The Yunnan-Vietnam Railway was the first to link the province with other countries, running 855 km from Kunming to Haiphong in Vietnam. Because of its narrow gauge, the railway is often called "The 1-meter-gauge railway".
Construction of the Vietnamese section began in 1901 and was completed in 1903. The Yunnan section was finished in 1910, and its 425 bridges and 155 tunnels, accounted for 36 percent of its total length. The line began at Kunming North Railway Station and ran to Hekou, via towns such as Yiliang, Kaiyuan, Mengzi and Pingbian.
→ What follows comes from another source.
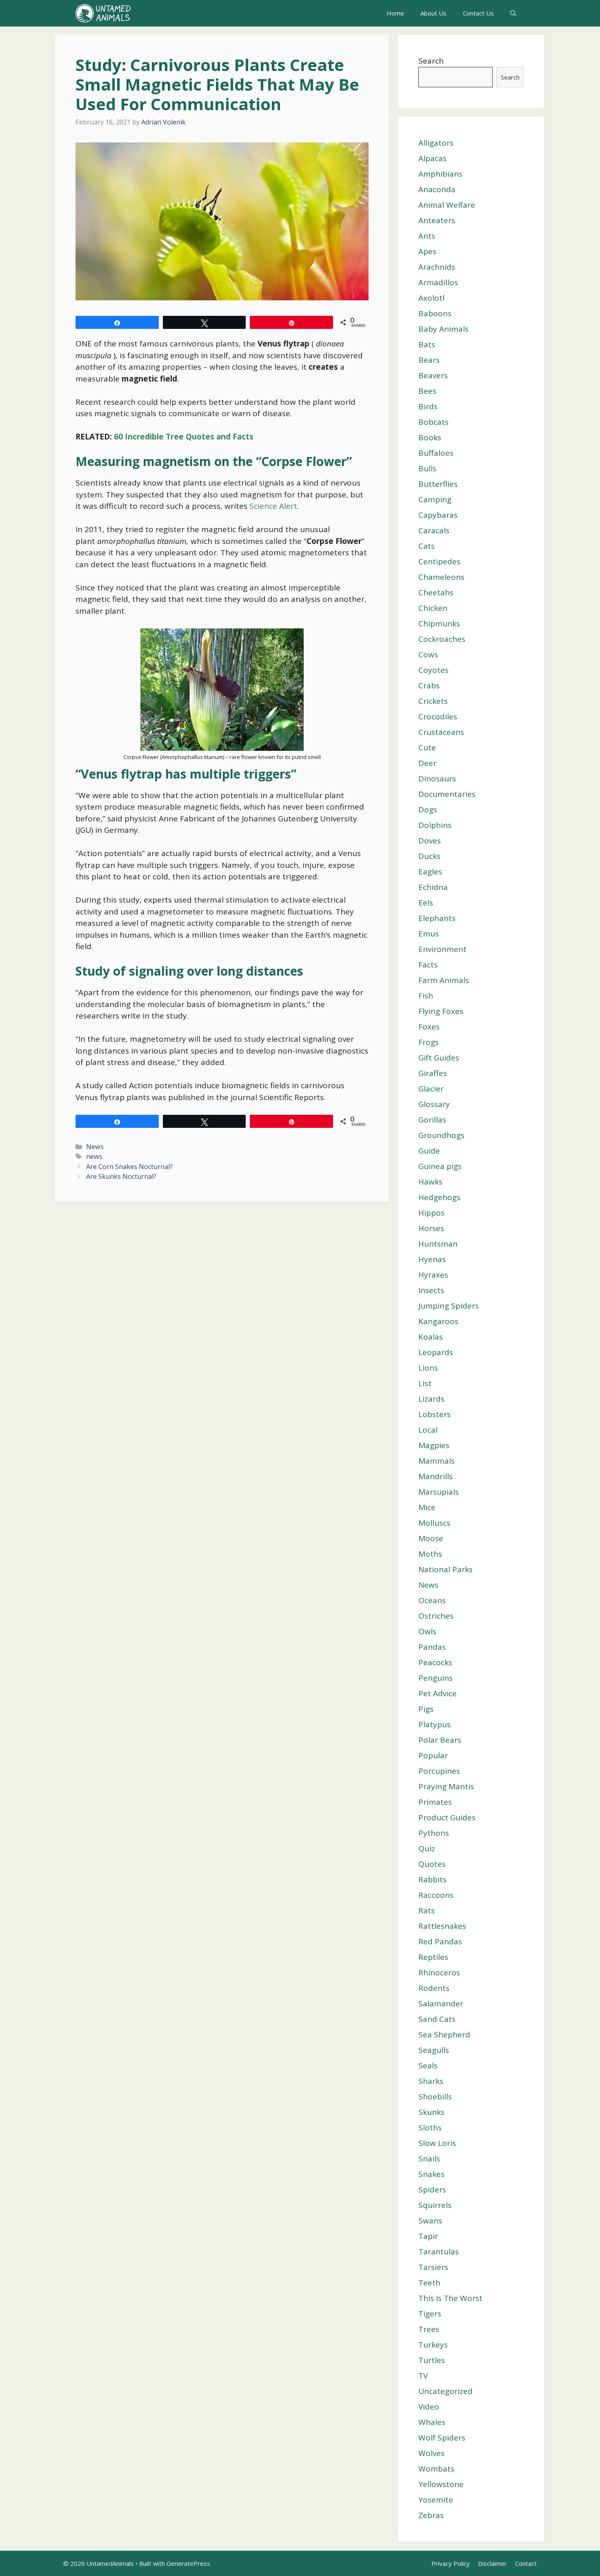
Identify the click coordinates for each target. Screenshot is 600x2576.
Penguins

In 1940, Japanese soldiers invaded Vietnam and bombed the railway. To prevent the Japanese from moving north into Yunnan, the order was given to destroy Hekou Bridge, which connected Yunnan and Vietnam at the time. Some parts of the Yunnan section were also dismantled. The original rails were later used for the Kunming-Qujing railway that carried the international military supplies on the Yunnan-Myanmar Road and the Hump Flights.
In 1946, China regained sovereignty and management of the Kunming-Hekou railway after negotiations with France. The railway was reopened in 1957, and its peak came in the 1990s when the road network was unable to support adequate trade transport. Now, only two or three trains run on the old-fashioned railway each week, according to Kunming Railway Bureau.